Децкий удивленно взглянул на сына.
- Смерть, - сказал он, - это, сынок, конец жизни. Небытие, вечный мрак, ничто.
По глазам сына Децкий видел, что тот не понимает. А кто понимает? подумал Децкий.
- Смерть - это больно? - спросил Саша.
- Наверное, - ответил Децкий. - Живые не знают, мертвые не рассказывают.
- Дяде Павлу было больно?
- Ему - да! - сказал Децкий. - Ему было больно. А может быть, и нет. Ведь он не знал. Он не успел испугаться.
- Папа, - вдруг с затаенным страхом попросил сын, - ты не езди на машине.
Этот страх передался Децкому; он почувствовал оледенение всех клеточек тела, моментальную остановку бега крови, биений, пульсаций, всего творчества организма, но спустя миг все задействовало, заработало, вернулось в прежнее живое движение.
Децкий улыбнулся.
- От судьбы, Саша, никто не уходит, - сказал он. - Самолеты разбиваются, корабли тонут, в кого-то молния бьет, другой лежит на печи ему сердце отказывает... Всех бед не опасешься. Ты не волнуйся, сынок, я буду очень осторожен, еще внуков твоих понянчу...

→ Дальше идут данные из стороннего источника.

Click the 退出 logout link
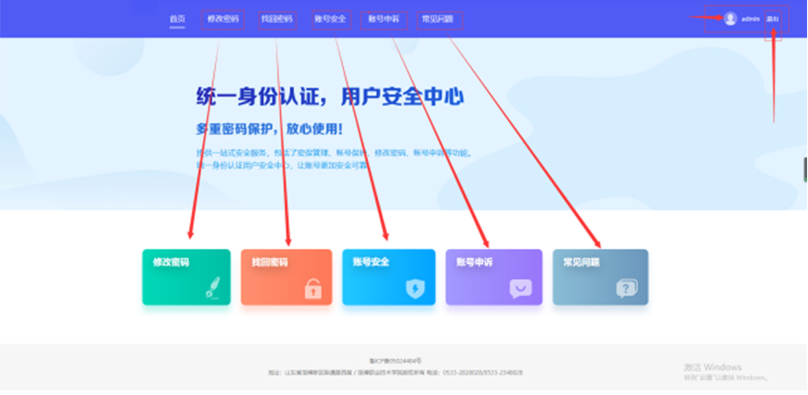808x395 pixels. pos(773,19)
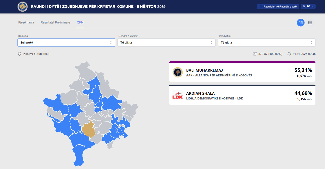The width and height of the screenshot is (325, 169).
Task: Open the Rezultatet Preliminare tab
Action: 55,23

Децкий прошел в спальню, разделся и решил спать. Но лег - и нашло к нему страхов. Стало страшно, что самого могут убить, как убили Павла. Пусть не так, так он не поддастся, но мало ли как можно убить. Стало страшно, что засудят, посадят, и останется Сашка без отца, только с Вандой, вдвоем на один ее окладик. Набедствуют, настрадаются, и неизвестно, кто из него вырастет в таких условиях. Тут же Децкий зарубил в памяти, что необходимо в ближайший день-два превратить в деньги вещи подороже, а деньги спрятать, хотя бы Адаму на хранение отдать. Если уж случится беда, то Саша за его глупость страдать не должен. Пришло и сожаление, что впутался в махинации; а жил бы спокойно, не рвался бы за тысячами, так и не боялся бы сейчас тюрьмы и горя.

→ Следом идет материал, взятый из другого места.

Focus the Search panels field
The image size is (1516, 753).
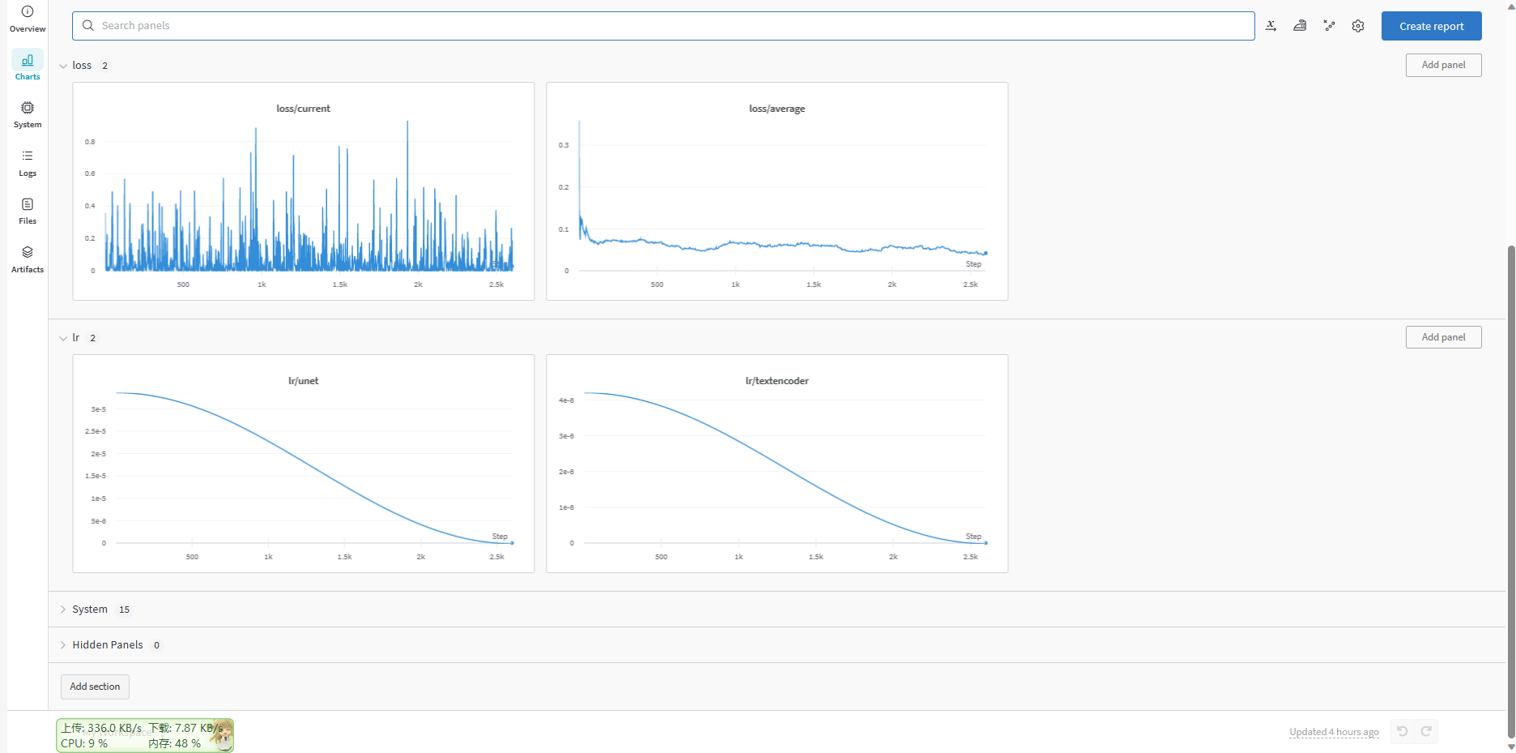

Вспомнилась давняя, из юности, ночь. Он и Адам лежали на койках; это были зеленые солдатские койки с досочным подстилом и тонкими ватными тюфяками; о чем говорили в ту ночь, почему оба не спали, Децкий не вспомнил, не в том было дело, припомнились не слова, ощутилась вдруг безупречность чувств той ночи, вообще, тех лет, бесстрашие, радость своего безгрешия, прочность быта, какой установили родители. Отец берег свою совесть; дома любили тех, у кого чистая совесть, презирали тех, у кого нет совести; такая была главная мерка для людей и поступков. Мать и отец спали на голубой кровати с никелированными шариками. Книги стояли на этажерке, и книг было мало, за книгами ходили в библиотеку. Мать десять лет носила одно зимнее пальто с маленьким каракулевым воротником. Когда собирались друзья, пили водку или вино, коньяк никогда не брали - считалось дорого; пили немного, больше беседовали - весело и свободно.
Эти воспоминания о прошлой жизни текли сами собой; всплывали в памяти разные предметы домашней обстановки: бумажный абажур, трофейное, в ржавых пятнах зеркало, алюминиевые вилки и дешевого стекла рюмочки, истертый коврик между кроватями; банки варенья на шкафу. Видя то давнее, исчезнувшее уже жилище семьи, Децкий думал, что во всем обогнал он своих стариков, что им и не снились хрустальная люстра в гостиной, и мягчайшие матрацы, где в шелк были затянуты тысячи тонких, нежных пружин, и гарнитур в стиле барокко, и костяной фарфор, и серебряные ножи, и облицованная зеркалами ванная, - многого он достиг, такое, как здесь, родители видели исключительно в кино. Одного не было у него - спокойствия и чистоты на душе. А у них было.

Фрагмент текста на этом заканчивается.